Topaz
- Company type: Private company limited by shares Subsidiary
- Industry: Oil and natural gas
- Founded: 2005
- Defunct: June 2018
- Fate: Acquired by Alimentation Couche-Tard and rebranded as Circle K
- Headquarters: Dublin, Ireland
- Area served: Ireland
- Key people: Denis O'Brien
- Products: Petroleum and derived products service stations convenience stores
- Website: www.circlek.ie

= Topaz Energy =

Irish petroleum retail chain

Topaz was an Irish petroleum retail chain, which had a presence across the island of Ireland. The legal entity was formed in 2005 and previously traded under the Statoil and Shell brands, until 2008 when the Topaz brand replaced both in Ireland. It acquired Esso's Irish operations in 2015. In June 2018, The Topaz brand was replaced by Circle K.

==History==
The company was formed by Ion Equity in 2005 as a vehicle to take over part of the Irish operations of Royal Dutch Shell plc (the filling station and home heating operation, Irish Shell Limited) as well as the Irish operations of Statoil. This was controversial in itself, as the Competition Authority, which must approve large mergers and acquisitions, failed to take a decision on the takeover of Statoil's assets within the time frame allowed, thus automatically approving the deal.

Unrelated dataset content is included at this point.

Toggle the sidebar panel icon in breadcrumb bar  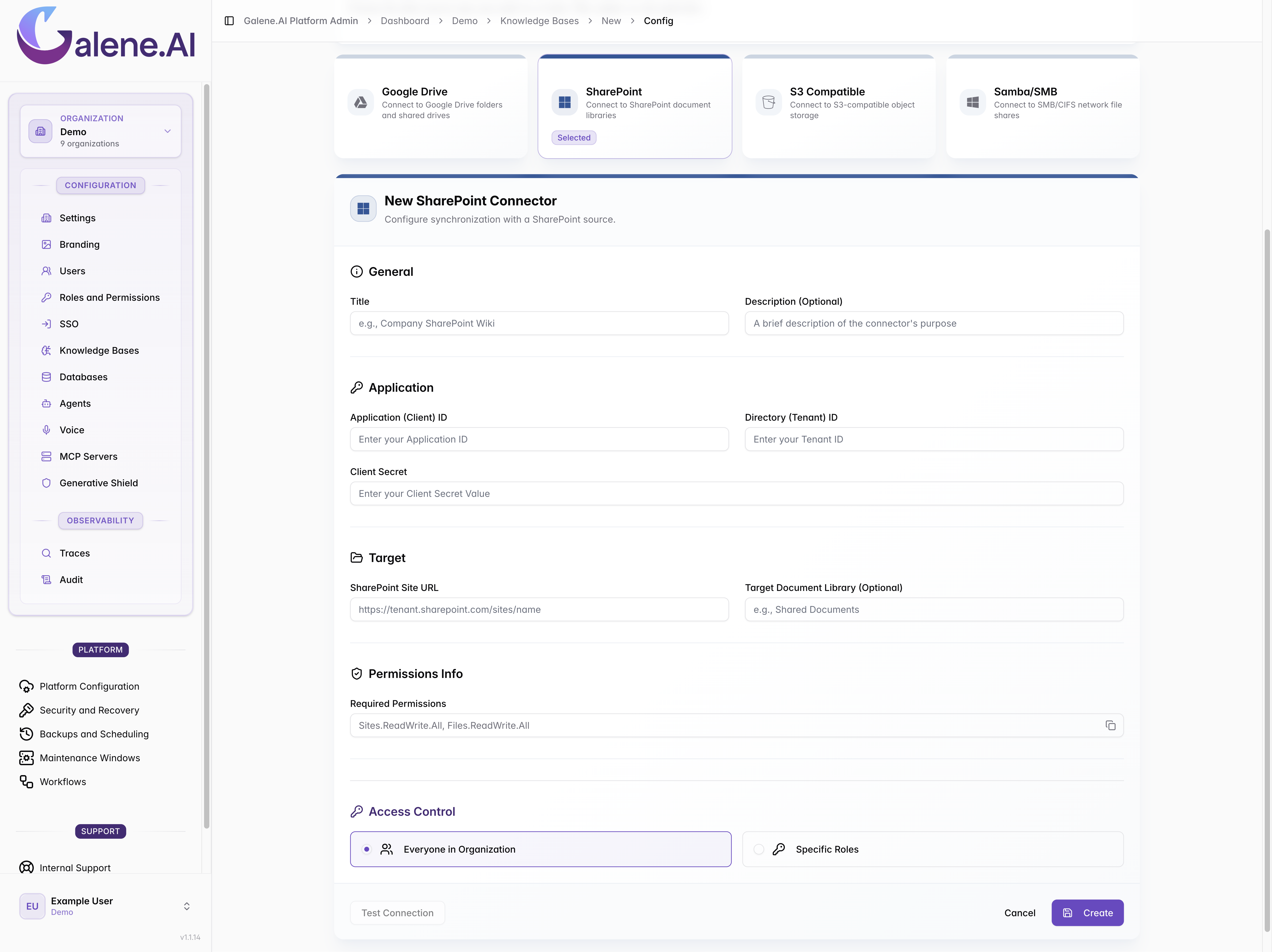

The company was slow to reveal its branding strategy, continuing at first to trade under the Shell, Statoil, and Fareplay brands. However, beginning in March 2008, Topaz began replacing both these brands with its own. The Fareplay brand, to which Topaz owned worldwide rights, was also retired and replaced with a number of Topaz convenience store brands including Topaz Restore, Topaz Express and later Re.Store.

As of 2012, Topaz operated 118 Company Owned Company Operated (COCO) sites in the Republic of Ireland and 1 site in Larne, County Antrim, Northern Ireland

Billionaire Denis O'Brien acquired Topaz in December 2013, having bought €300 million of its loans from Irish Bank Resolution Corporation (IBRC). In May 2014, O'Brien appointed former Taoiseach Brian Cowen to the board of Topaz to join himself, his nephew (who is also CEO of Smiles Dental), Sean Corkery (CEO of O'Brien's Siteserv), Lucy Gaffney (chairperson of O'Brien's Communicorp) and Colm Doherty (former managing director of Allied Irish Banks). In December 2014, Topaz's parent company Kendrick Investments announced it would buy all of Esso's Irish operations. Profits at Topaz increased during O'Brien's first year of ownership.

In December 2015, it was announced that Topaz was being sold to Alimentation Couche-Tard, with Circle K's forecourt shops to be rebranded under that company's Circle K brand. The deal closed in spring 2016. Subsequently, most of the Denis O'Brien-connected Directors retired from the Board and the CFO Niall Anderton was appointed as CEO.

Topaz also introduced the Miles fuel brand in 2017; this was in all Topaz petrol stations by August 2017.

In 2018, the Topaz brand was retired in favour of Alimentation Couch-Tard's international company Circle K in April 2018.